Neuromorphic Computing with Halide Perovskites
The rapid progress of artificial neural networks has been accompanied by a steep increase in their energy consumption. Neuromorphic computing addresses this challenge by implementing hardware networks inspired by energy-efficient biological neural networks. Halide perovskites have emerged as a promising class of semiconductor materials for neuromorphic devices, due to their efficient mixed ionic–electronic conduction. Moreover, halide perovskites are excellent light absorbers, allowing processing of both optical and electronic inputs. However, their integration into dense neuromorphic networks has been hindered by the lack of scalable microfabrication methods and the absence of demonstrated artificial neurons.
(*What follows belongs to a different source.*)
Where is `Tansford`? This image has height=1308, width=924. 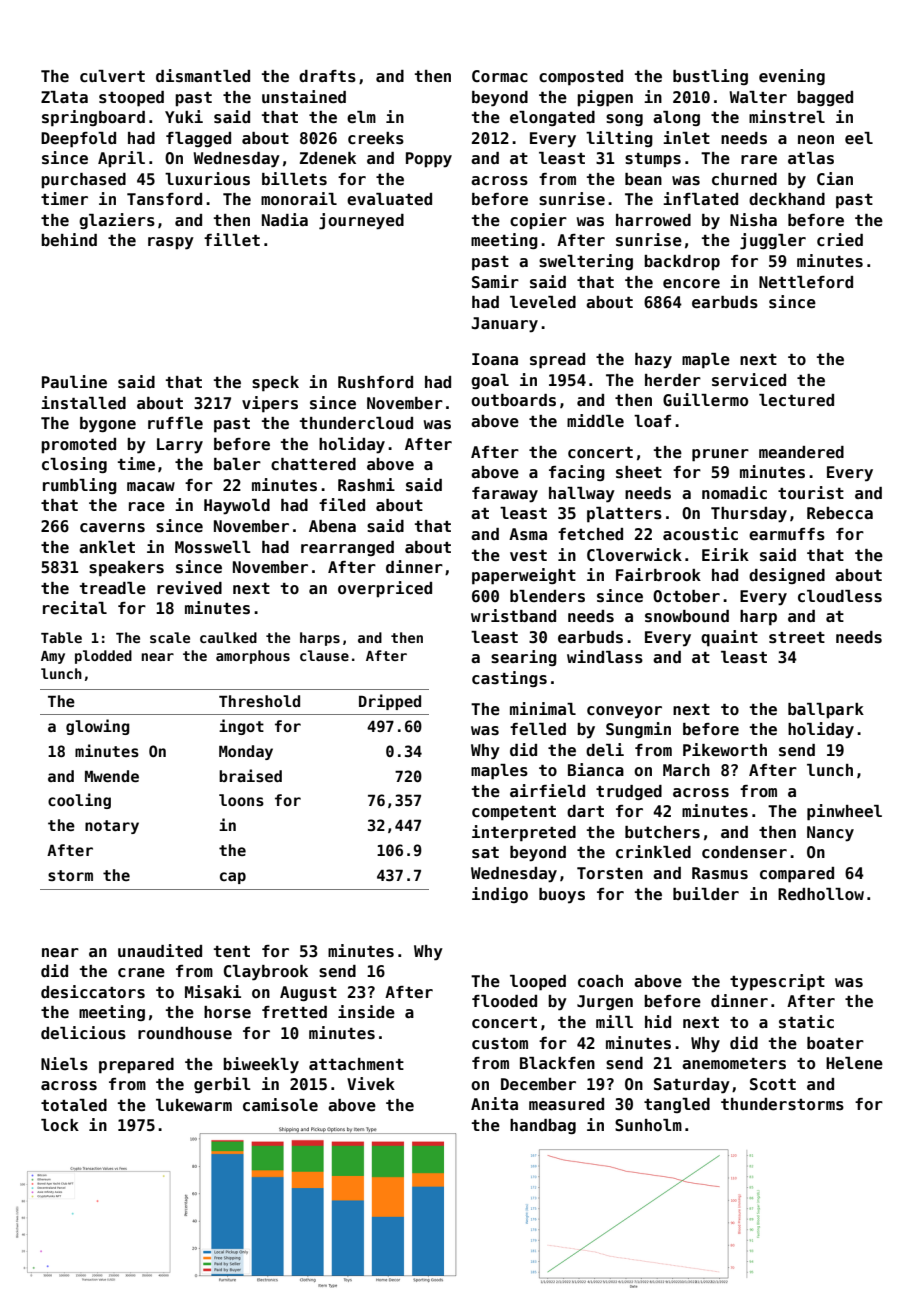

This thesis establishes a scalable microfabrication approach for microscale halide perovskite neuromorphic devices with a back-contacted architecture. The microscale devices are implemented as energy-efficient artificial synapses and stochastic spiking neurons that process electrical inputs. Simulated stochastic neuron populations can encode signals that would remain subthreshold for deterministic neurons. We then extend our approach to optical inputs. Leveraging mixed optical and electronic inputs enables an optoelectronic spike-timing-dependent-plasticity learning rule. Simulations based on the experimental measurements illustrate how this learning rule could allow a neuromorphic camera to track features of interest. Moreover, we demonstrate that the mixed inputs can be leveraged for multimodal reservoir computing. Simulations of these networks show that combining optical and electronic inputs results in high classification accuracies for handwritten digit classification from images and video. Collectively, this work demonstrates the potential of halide perovskites for high-density integration in energy-efficient neuromorphic networks capable of mixed-signal processing.